Mastering Experiential Data Intelligence: Part 1

Mastering Experiential Data Intelligence: Part 1

Experiential marketing is multisensory. Customers get to interact with your brand face to face. They reach out and touch, they listen, and if we’re successful, we make them feel something that lingers. And today with digital media integrated into our live events and retail experiences, the experience often starts before they set foot in the venue and follows them home through digital mementos and recontacting.

With so many touchpoints in experiential, marketers can often feel overwhelmed by the amount of data that can be collected. How do we make sure to capitalise on opportunities? And what do we focus on to avoid analysis paralysis?

Experiential data collection — when done right — can tell you a rich story about the people interacting with your brand. This two-part article will help you wrap your head around the types of data you can capture and use cases for putting it into meaningful action that grows your business.

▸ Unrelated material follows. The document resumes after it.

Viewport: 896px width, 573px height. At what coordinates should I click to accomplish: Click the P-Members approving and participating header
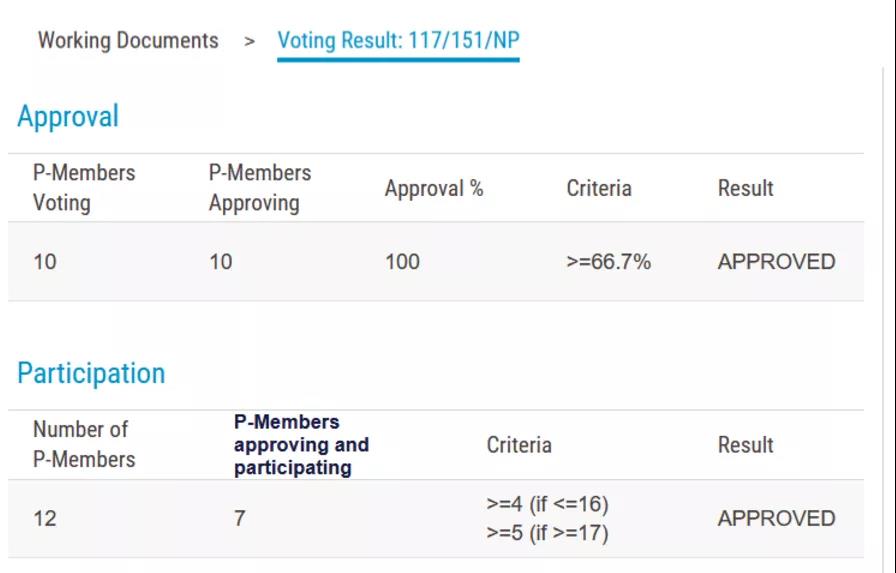301,445
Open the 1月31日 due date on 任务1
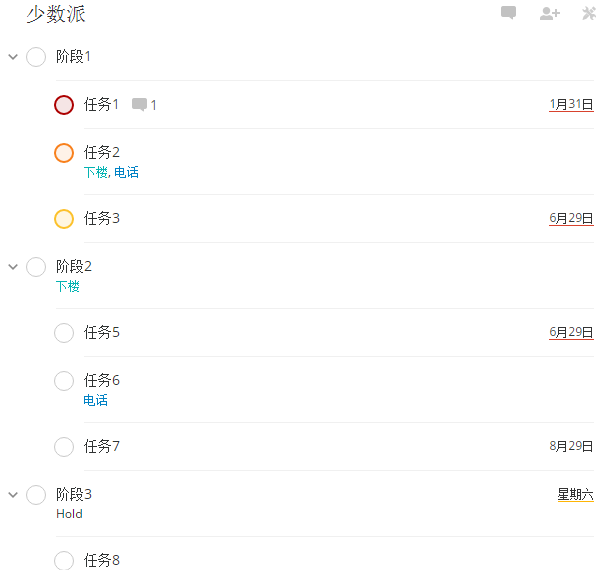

5 Types of Data Collection

The array of information that can be collected through experiential marketing is vast, but it helps to think of it in five intuitive buckets: consumer research, experience interactions, footfall tracking, social and sales. Let’s walk through examples of each.

Consumer Research

Live event and retail experience marketing are more than just opportunities to get people interacting with your brand, they are moments to learn valuable feedback on consumers’ attitudes and perceptions. And to track how those feelings evolve after the brand experience. Event registration, on-site surveys and post-event questionnaires can help us track visitors’ attitudes toward the brand before, during and/or after the event. Ratings like “brand for me” or “intent to purchase,” for example, can be integrated into brand health scorecards and indicate if a branded experience helped impact those scores.

Experience Interactions

During a brand experience, we can track how individual visitors interact with a space and with the brand. By designing digital interaction points into the experience, we collect data that can tell us what products they took an interest in, what they bought, which aspects of the experience captured their attention and how long they stayed. Those touchpoints might be a green screen photo booth with different content options, a digital game with product choices, or a showroom with sensors attached to merchandise. At Quander we can work with you and customise to capture whatever data will be informative. This kind of intelligence can then inform how we optimise our experience over time by helping us understand what in our venue is truly attracting visitors’ attention, enabling us to prioritise and double down on what’s working — and perhaps shed any aspects that aren’t.

Footfall Tracking

Nowadays we can do much more than just track the number of people who walk through the door of an event. With the right tools in place, we can understand what types of people are in the venue and how they move around the space. This includes anonymous data on age, sex, and even mood of visitors captured with camera tracking technology. WiFi sensors within a venue and data collection at specific experiences within a venue can also enable us to track the flow of traffic around a space and understand time of day and day of week trends. Knowing this data can even help us improve the customer experience in real time.

Social

Social media is terrific for extending the reach of our brand experiences, and for giving us raw feedback from real customers. By tracking the volume of social shares, we can get a picture of how many people beyond the event have been made aware of the event. And social listening data, including likes, dislikes and comments, can help us gauge sentiment about how the event made people feel.

Sales

Ultimately, the purpose of experiential marketing is to grow your business. With a little bit of coordination between the teams responsible for sales and our team, we can help connect the dots between EPOS data and KPIs from the brand experience to give you a picture of the impact of your event marketing on your company’s bottom line. Just talk to us about personalising the Quander dashboard or tapping into the Quander API to unlock new insights.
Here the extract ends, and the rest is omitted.